• _Exercise aim_
In the entries that follow, the lines from the line containing "Select the VDD" up to and including the line containing "Task: Switch to the Paris Sportifs tab" must be copied exactly, with pictures omitted.

• _Extracted material_
Content starts
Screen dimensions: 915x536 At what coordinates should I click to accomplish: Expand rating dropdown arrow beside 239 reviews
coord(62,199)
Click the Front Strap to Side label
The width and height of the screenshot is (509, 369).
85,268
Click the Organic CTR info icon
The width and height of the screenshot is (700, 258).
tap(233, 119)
Content ends
Content starts
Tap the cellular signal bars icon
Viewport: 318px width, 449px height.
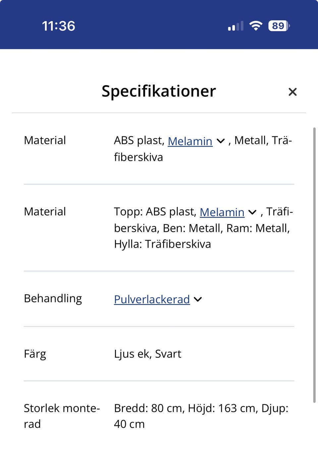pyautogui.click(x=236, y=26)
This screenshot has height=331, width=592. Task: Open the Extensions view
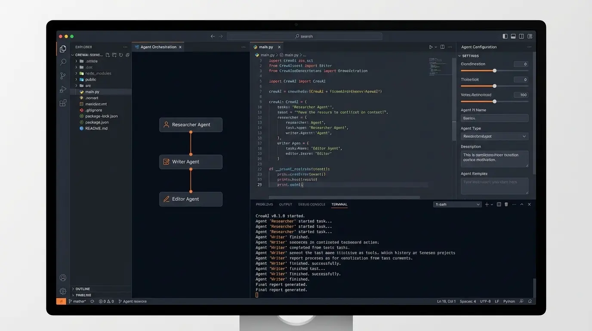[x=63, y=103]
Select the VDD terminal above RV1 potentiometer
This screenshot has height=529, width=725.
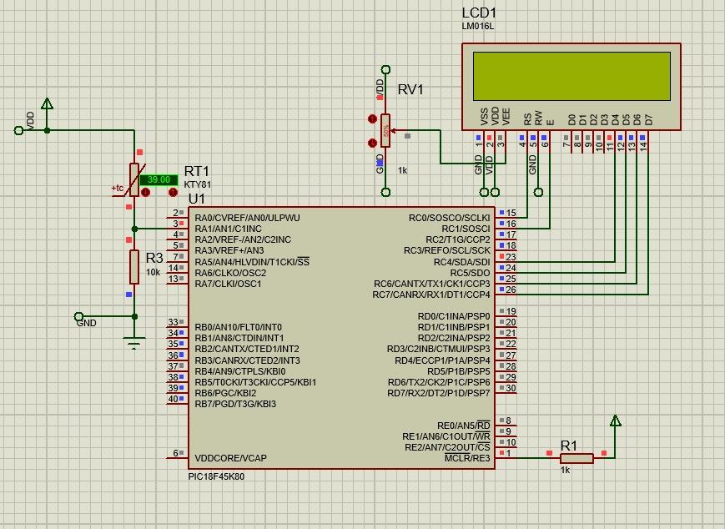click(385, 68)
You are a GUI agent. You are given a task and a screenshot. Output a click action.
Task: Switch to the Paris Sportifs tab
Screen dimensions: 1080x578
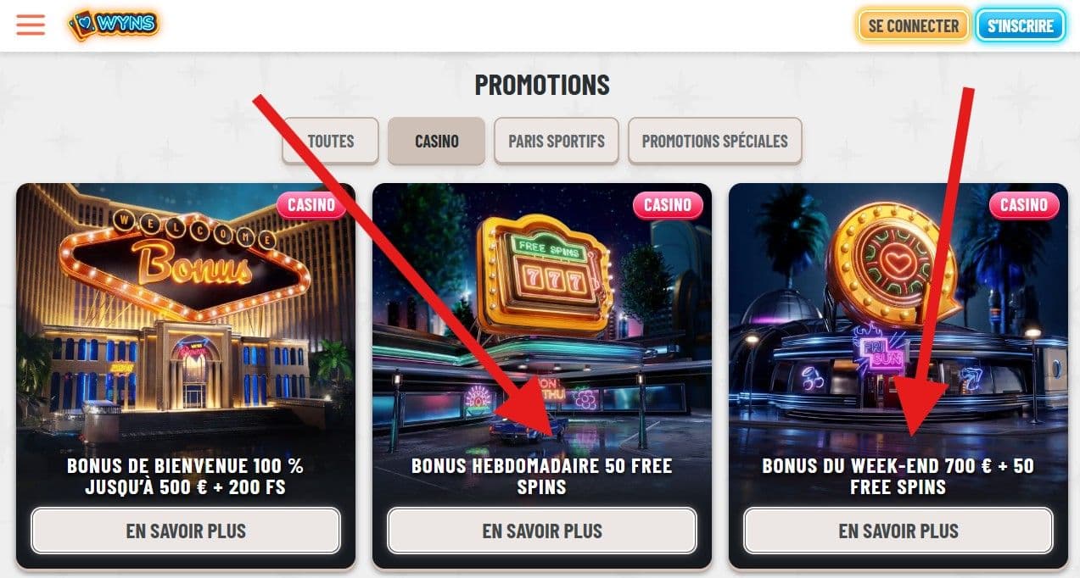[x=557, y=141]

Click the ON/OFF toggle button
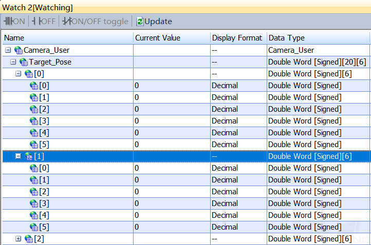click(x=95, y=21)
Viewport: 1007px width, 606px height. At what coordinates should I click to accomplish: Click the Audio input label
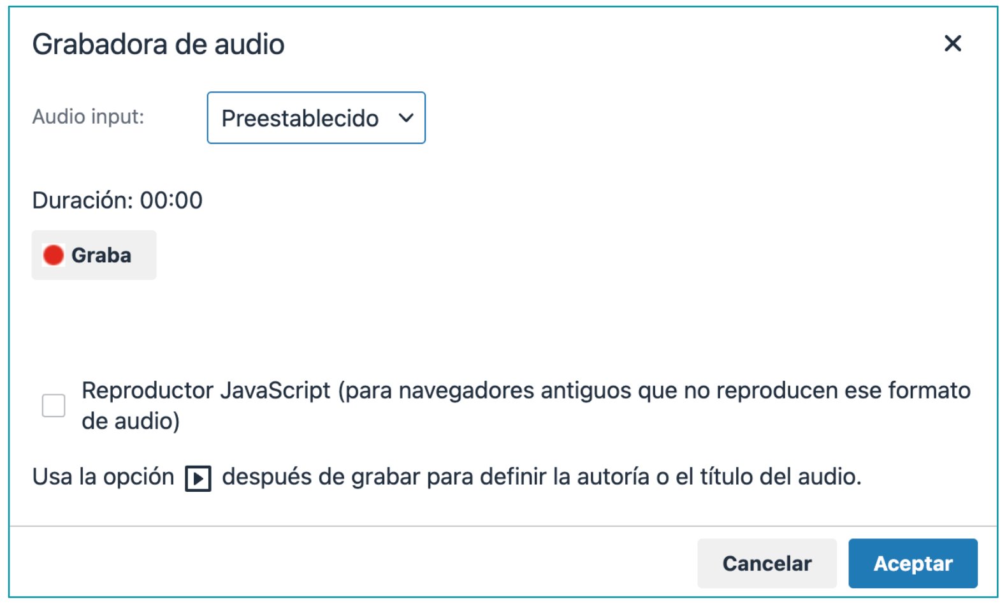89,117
Content ends
• _Task solution_
Select the VDD terminal above RV1 potentiometer
This screenshot has height=529, width=725.
click(385, 68)
You are a GUI agent. You are given a task and a screenshot. Output a click action.
Task: Switch to the Paris Sportifs tab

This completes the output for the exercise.